The spatial pattern of the WDB boundaries are often curved and enclosed, while the MDB boundaries are always straight and often opened (Fig. 3a, b). A MDB boundary between two points is a single-part, and a WDB boundary between two points could be multi-parts and disconnected due to geometric properties of weighted Voronoi diagrams (Mu 2004). For instance, in Fig. 5, the two disconnected solid line segments are potential WDB boundaries between points 5 and 12.

Fig. 5
figure 5

Multi-parts of a WDB boundary

Since the Voronoi and TIN are mathematical duals, MDB always run between points that are connected by TIN edges, thus potentially there is a MDB boundary between them. However, WDB is not constrained by this criterion. In Fig. 6, WDB boundary a is formed by points 4 and 12, and such a boundary is not possible for MDB because there is no TIN edge connecting the two points. In our sample data, there are 42 segments of WDB boundaries, 33 of them are between TIN-connected points, and the rest 9 are between non-TIN-connected points.

Fig. 6
figure 6

WDB boundary formed by non-TIN-connected points

Our WDB method tessellates sample points with a weighted Voronoi diagram. Genetic attribute values of each sample point determines the weight, thus the genetic discontinuities between points will not always be the bisection between them. The WDB boundaries are constructed based on weighted Voronoi and can generate hierarchical levels. Segments of WDB boundaries have more variations than those in MDB. They can be multi-parts and disconnected, and can be characterized beyond the straight lines of the MDB and often scribe circular curves.

5 Summary and conclusion

Identifying barriers of species and characterize their effects on spatial distribution provide essential background information to research in landscape ecology, population genetics, biogeography, historical biogeography, and phylogeography. Overall, WDB provides quick and straightforward improvements to the drawbacks of MDB. WDB integrates more sample location relationships into the barrier construction and reveals potential barriers that would otherwise go undetected. WDB incorporates both within group and between group genetic information, and delineates the barriers as a more complex pattern.

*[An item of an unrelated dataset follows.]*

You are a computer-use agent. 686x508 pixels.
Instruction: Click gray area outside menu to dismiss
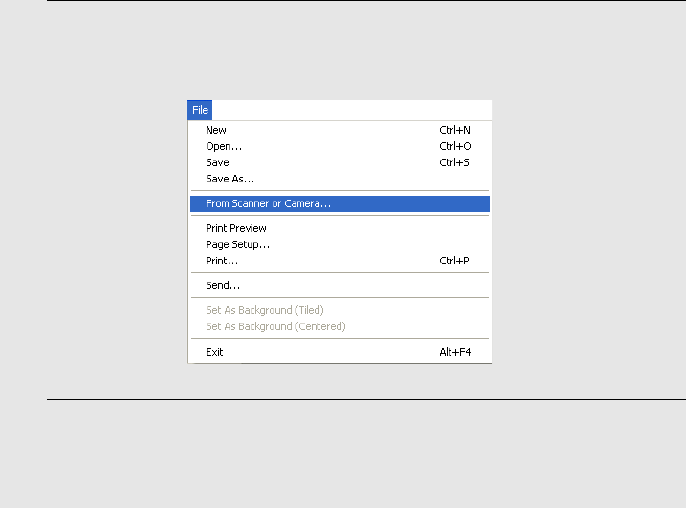[x=580, y=250]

Besides the WDB, there are other techniques being explored for boundary delineation that make use of simulated annealing algorithm (Dupanloup et al. 2002), Bayesian criteria or specific distance-decay behaviors (Guillot et al. 2005; Santos et al. 2008; Culley et al. 2002; Guiller et al. 2006; Hull et al. 2008; Manel et al. 2003; Sambridge 1998). We argue the method introduced here is an alternative approach, and a beginning in initiating and integrating more spatial modeling and methods into the problem solving process. This raises an interesting discussion on whether gene diversity only should be applied to assign weights to each population site. Further research will explore other weighted attributes and test the method on data with genetic distances collected from microsatellite markers. Furthermore, embedded within a GIS environment, we explore the correlation of genetic discontinuities detected based on our weighted method and landscape features.

New spatial algorithms that decompose observations or data points into meaningful objects, presents us with a variety of ideas for delineating barriers. The WDB defines a more appropriate model and logically should map more realistic barriers. These new benchmarks can prove quite useful in characterizing spatial patterns and can lead to more enlightened hypotheses or at the very least, help us ask more intelligent questions. Built upon this additional understanding of geospatial genetic variations, future research should be extended to not only the static forms, but also dynamic processes of landscape genetics.